Chaque mot qui sortait de la bouche de Jaesang, son petit-frère le gravait dans son corps, sa tête, son cœur. Pour être sûr que jamais ces mots là ne s’échappent. Sa bonne mémoire ne lui suffisait pas, il les emporterait plus loin. Il les enlèverait des yeux vides de son aîné et les remplacerait par des éclats de joie. Il rattraperait les années passés, les jeux qu’il n’avait pas partagés, les rires qu’il n’avait pas donné, les secrets qu’il n’avait pas confié. Longue serait la route, ils avaient le temps de les effacer un à un tous ces mauvais souvenirs. Ensemble. Si un grand-frère a un devoir, le petit en a de même. Tous deux y avaient échoués. Mais au moins, Jaesang avait essayé ; et Jaehyuk, désormais, ferait tout pour se rattraper.

Les deux jeunes gens se fréquentaient depuis quelques temps déjà.
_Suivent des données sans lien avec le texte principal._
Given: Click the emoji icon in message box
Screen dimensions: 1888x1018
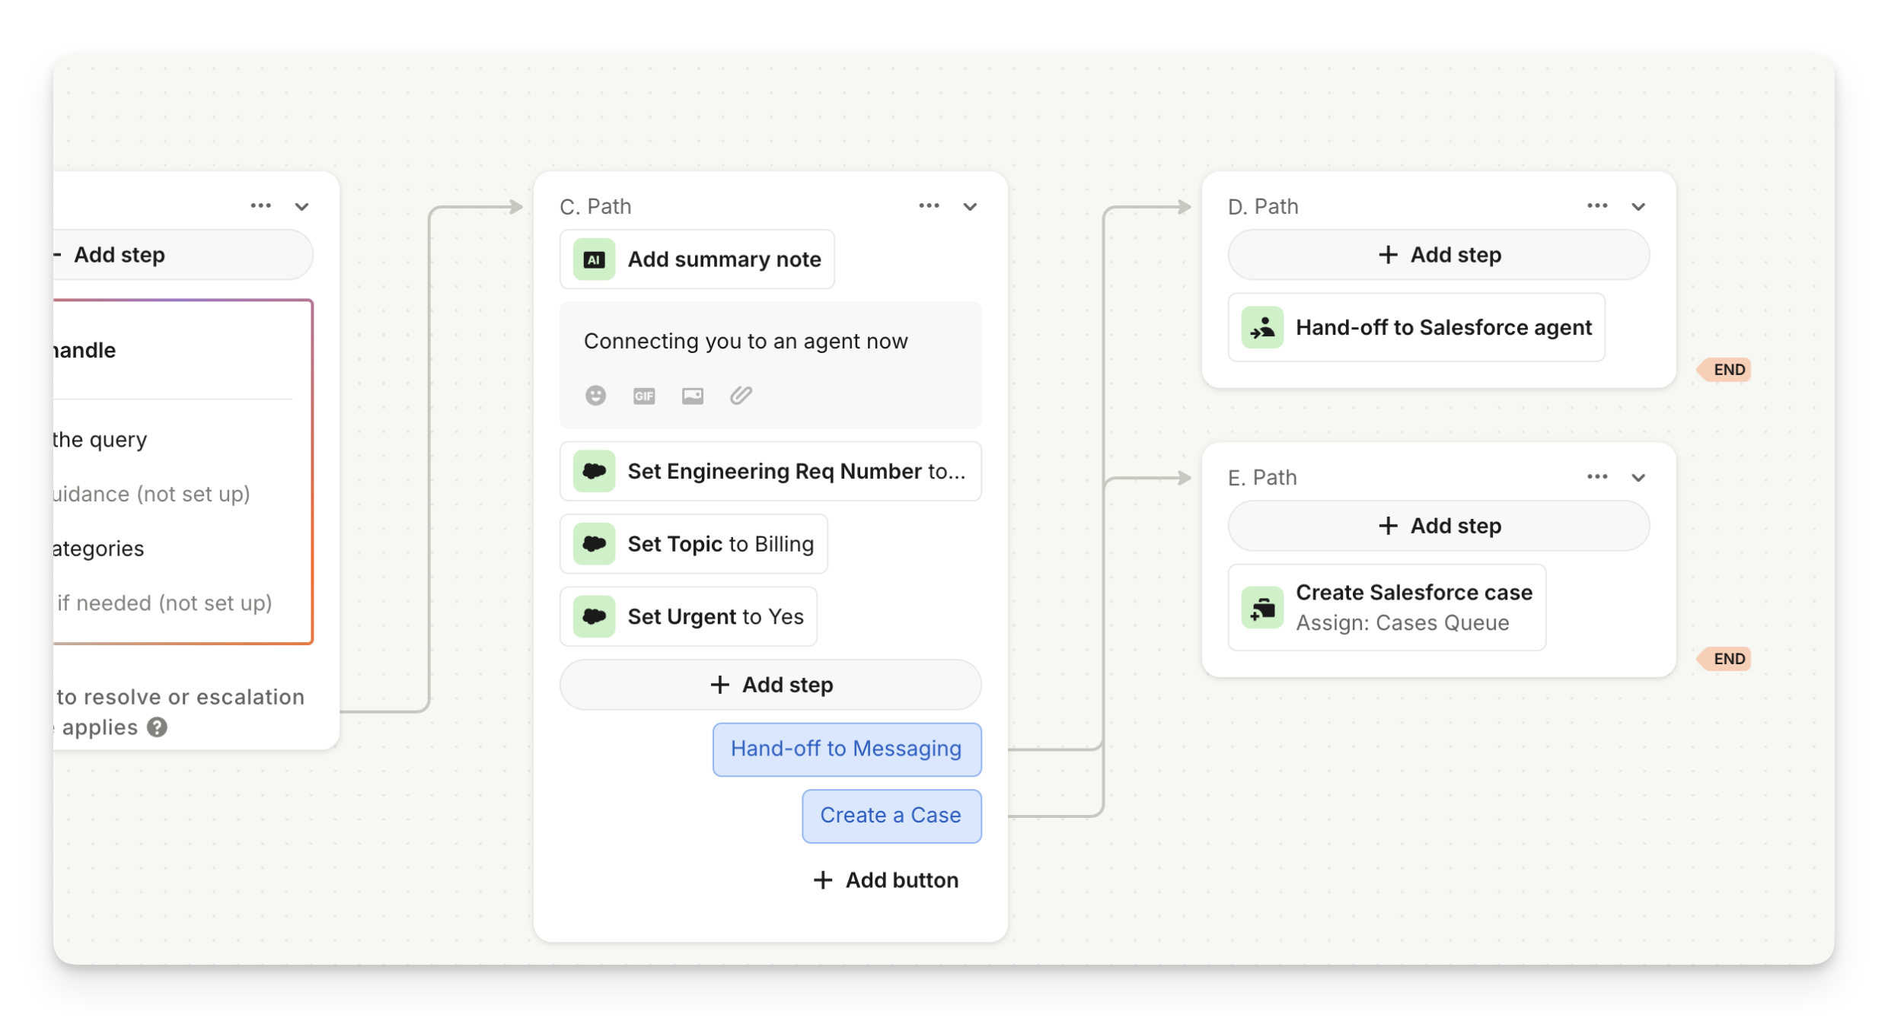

Cependant ce matin là, Jae Hyuk était propulsé des mois en arrière, devant les poings serrés de son frère. Il avait eu l’impression de si bien le connaître, ses postures, ses tournures de phrases, ses tics, ses petites habitudes, ses défauts, ses qualités. Il y était habitué maintenant. Le benjamin se disait qu’il arrivait enfin à le cerner, à comprendre qui il était malgré les quelques rires qui sonnaient faux et les regards perdus. C’était connu, Jaehyuk avait un bon esprit d’analyse. Il avait compris depuis longtemps qu’il lui cachait bien des choses de son passé. Qu’il les cachait à tout le monde en fait. Il passait sa vie à prétendre être quelqu’un de bien, ils se ressemblaient bien sur ce point. C’était ce sentiment là. L’impression de se retrouver devant un parfait inconnu, quelqu’un dont on croyait tout savoir et tout d’un coup, il redevient un étranger. Une bizarrerie, un alien dans le monde de Jaehyuk. Et à la fois, il sentait qu’ils étaient reliés plus que jamais. Deux frères peuvent vivre séparés dans deux monde différents mais ne se ressemblent-ils pas un peu trop à la fin ? Sans le savoir, ils partageaient les mêmes hontes, les mêmes peurs, les mêmes blessures. Et puis surtout, les mêmes pardons. Se pardonner à soi-même, de toutes les erreurs qu’on avait faites, de toutes les mauvaises facettes qu’on avait montré à ce monde si beau et des comportements horribles qu’on devait prendre en compte quand on se reconstruisait, quand on essayait de se dire que, malgré tout, on pouvait être quelqu’un de bien. Lui, il essayait de se pardonner depuis longtemps, mais était-ce le cas de son grand frère dont l’impassibilité passagère de son visage d’ordinaire si expressif lui faisait froid dans le dos ? Le savait-il même, qu’il avait le droit de passer sur tout ça et de grandir différemment ? Comme si lui rappeler plusieurs fois que Jaehyuk n’était pas un monstre sous-entendait que le monstre, c’était lui. Il lui parlait de tout ça, si calmement, et pourtant il semblait si ému derrière les petits gestes fait pour se dissimuler. Après lui avoir avoué tout ça, il devait un peu appréhender la réponse de son petit-frère non ? Le temps qu’il assimile ses paroles, un trop long silence s’était installé. Il se devait de le briser.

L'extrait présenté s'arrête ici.